32 of 122 comments (clear)

  1. Our repressed media is bad enough by pegasustonans · · Score: 5, Insightful

    There's no need to bring this puritanical nonsense into the classroom.

    Any good high school teacher should be able to say "you guys need to get your shit together" in good conscience. If, on the other hand, a genuinely bad teacher is abusive towards students, this is a job for the parents and school administration to handle rationally.

    There are already enough rules handed down to schools by politicized bureaucracies to make education a nightmare, why add to the burden with further insanity from the FCC?

    --
    And all our yesterdays have lighted fools The way to dusty death. --Will
    1. Re:Our repressed media is bad enough by Anonymous Coward · · Score: 5, Insightful

      You can already say "Shit" on TV if I recall, this sounds more like a back door attempt to stop proper sex education in favor of abstinence only propaganda.
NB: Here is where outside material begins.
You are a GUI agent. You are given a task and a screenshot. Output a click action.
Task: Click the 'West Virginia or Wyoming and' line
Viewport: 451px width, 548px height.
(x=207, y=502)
      There's no need to bring this puritanical nonsense into the classroom.

      Any good high school teacher should be able to say "you guys need to get your shit together" in good conscience. If, on the other hand, a genuinely bad teacher is abusive towards students, this is a job for the parents and school administration to handle rationally.

      There are already enough rules handed down to schools by politicized bureaucracies to make education a nightmare, why add to the burden with further insanity from the FCC?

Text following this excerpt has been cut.